A few days ago I began a foray into graph theory on a whim, using a discrete mathematics book that I picked up a while ago. I'd like a HINT for this problem, if someone would be so inclined as to provide me with one.
Let $G$ be a graph of order $n$. Prove that if $\delta(G) \ge \frac{1}{2}(n-1)$, then $G$ is connected.
Here $\delta(G)$ is the minimum degree of $G$. In a previous problem I obtained a sharp bound of $\frac{1}{2}(p-1)(p-2)$ for the size of a disconnected graph.
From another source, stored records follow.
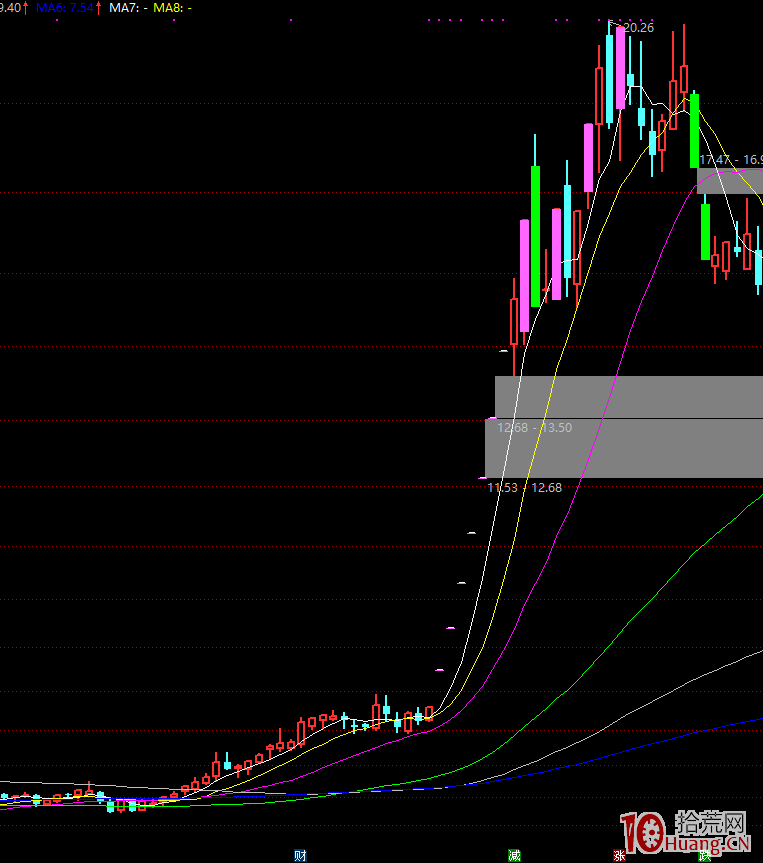The height and width of the screenshot is (863, 763).
Task: Select the MA6 indicator label
Action: pyautogui.click(x=68, y=7)
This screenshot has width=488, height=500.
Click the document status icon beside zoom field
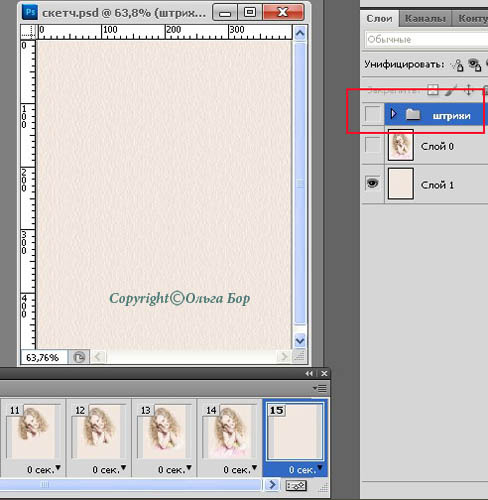[79, 357]
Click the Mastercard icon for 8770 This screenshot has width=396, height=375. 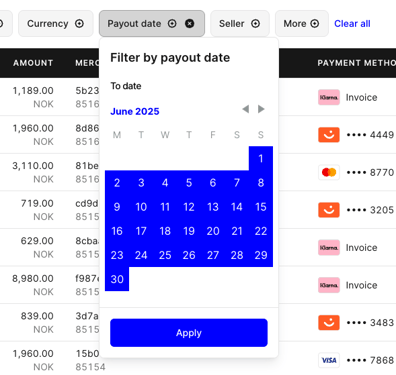click(329, 172)
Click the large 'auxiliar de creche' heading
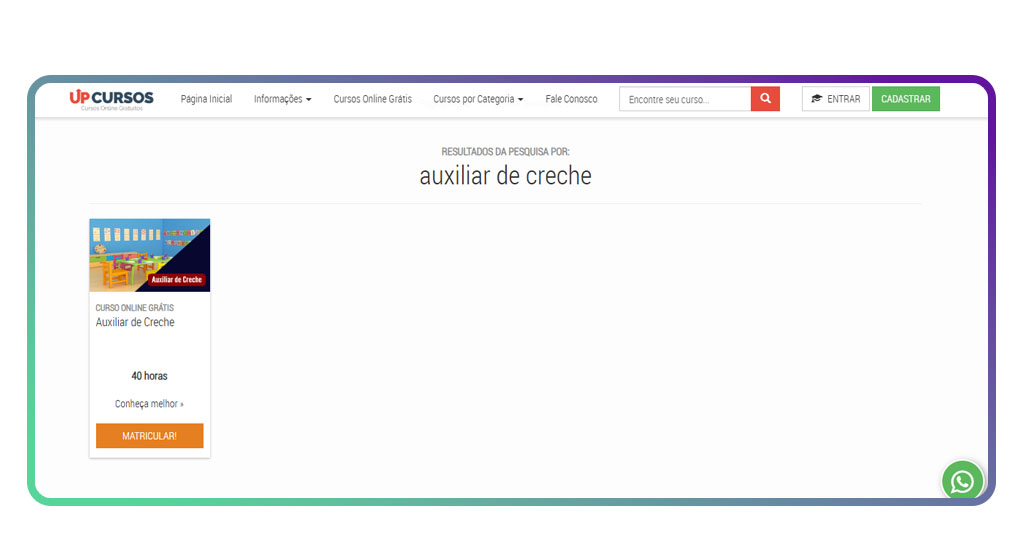This screenshot has height=536, width=1024. [505, 176]
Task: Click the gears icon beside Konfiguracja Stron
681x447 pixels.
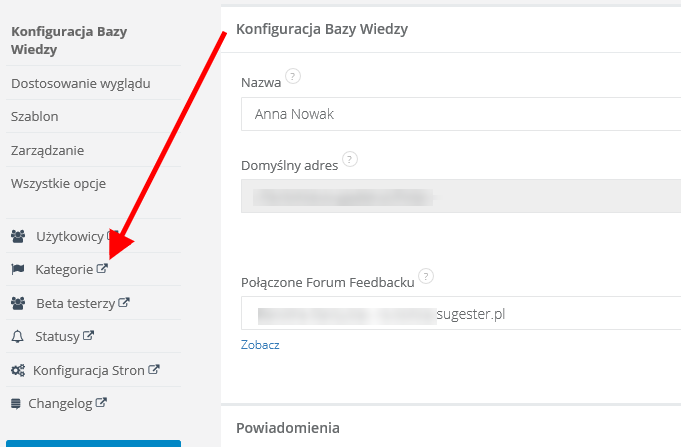Action: (17, 370)
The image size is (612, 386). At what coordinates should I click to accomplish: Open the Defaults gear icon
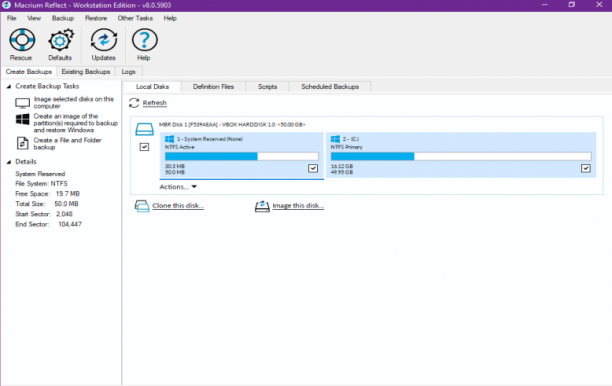pos(60,40)
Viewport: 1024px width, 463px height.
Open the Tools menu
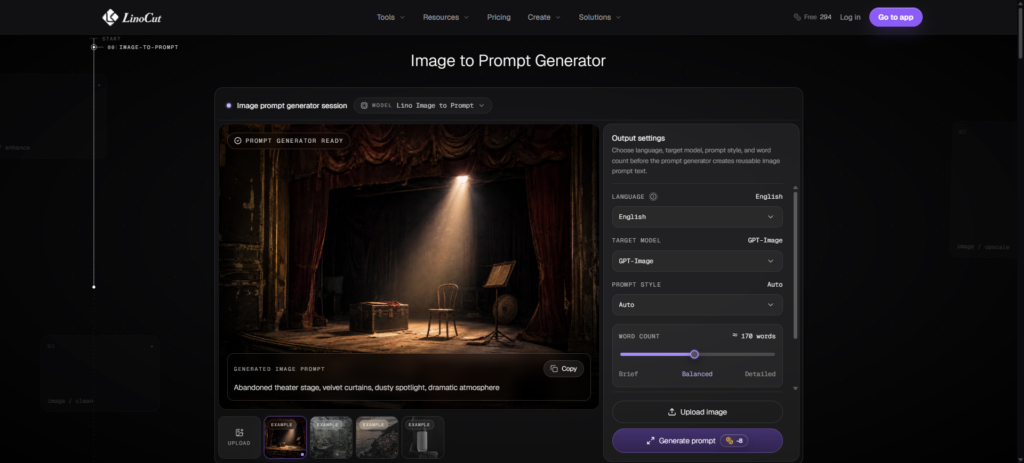[391, 18]
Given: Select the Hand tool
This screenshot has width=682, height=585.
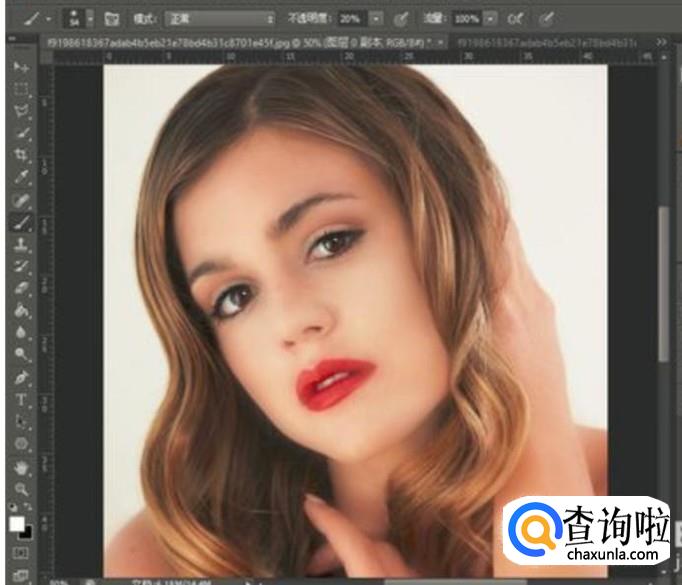Looking at the screenshot, I should (x=21, y=466).
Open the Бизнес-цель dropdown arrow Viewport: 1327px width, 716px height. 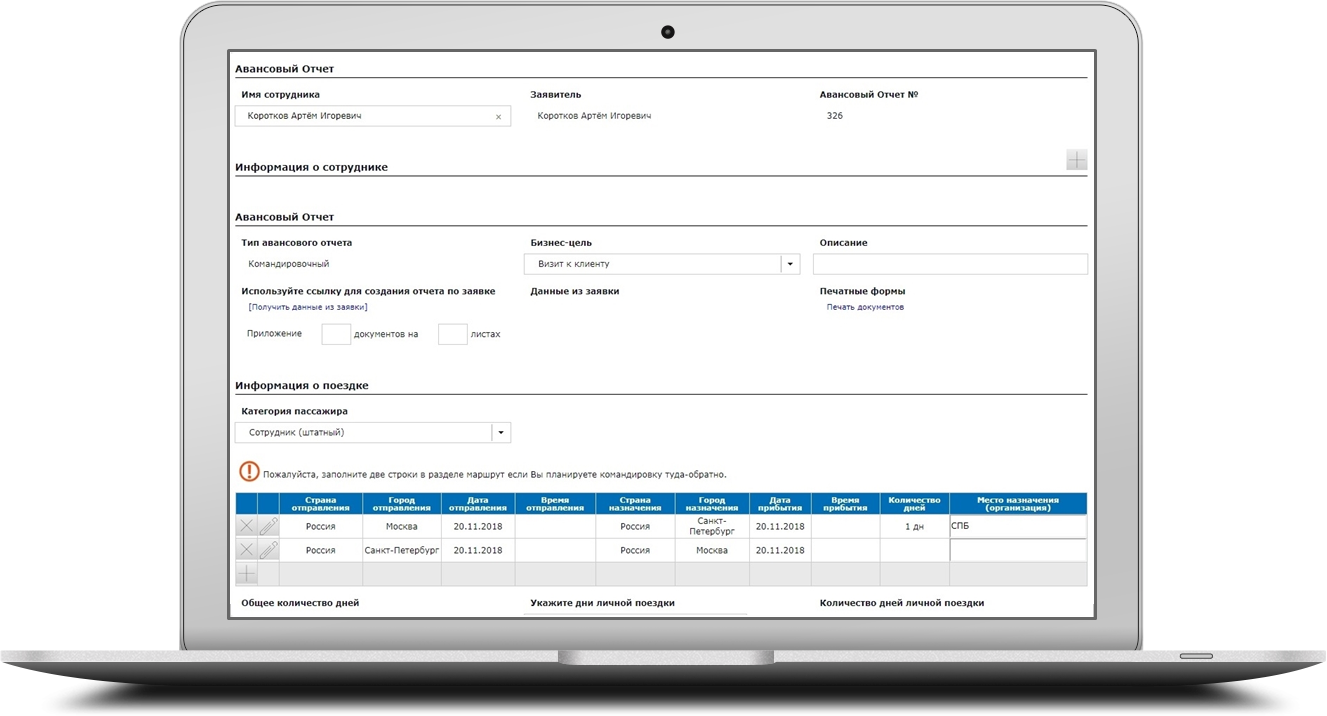tap(790, 264)
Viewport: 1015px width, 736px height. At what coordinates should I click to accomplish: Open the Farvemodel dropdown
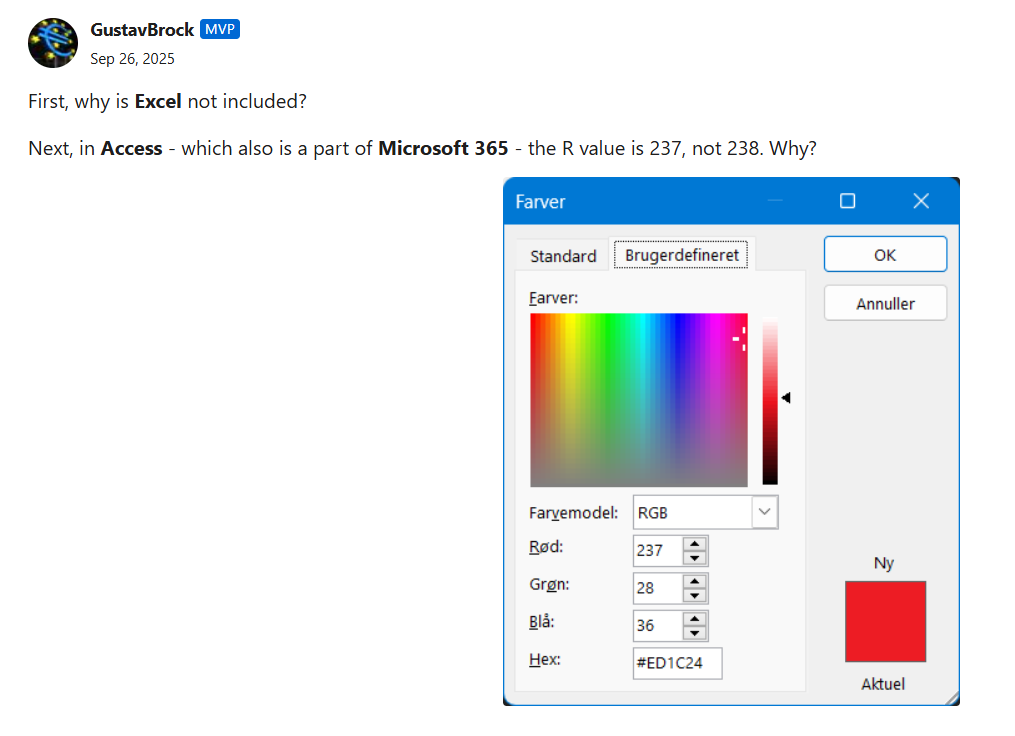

I wanted to take $\frac{1}{4}n(n-1)$ as the minimum number of edges of $G$ ($\frac{1}{2}(n-1)$ per vertex times $n$ vertices times $\frac{1}{2}$ to account for sharing) and take (using $q$ as the size of $G$) $q \ge \frac{1}{4}n(n-1) \ge \frac{1}{2}(n-1)(n-2)$, then use induction to show that the last inequality held true, forcing $q$ above the upper bound for a disconnected graph.
It would have been very nice if this had actually worked. Unfortunately, I didn't test the inequality very far, and it fails to hold already at $n=5$.
Any hints (not answers!) are most appreciated. Thanks!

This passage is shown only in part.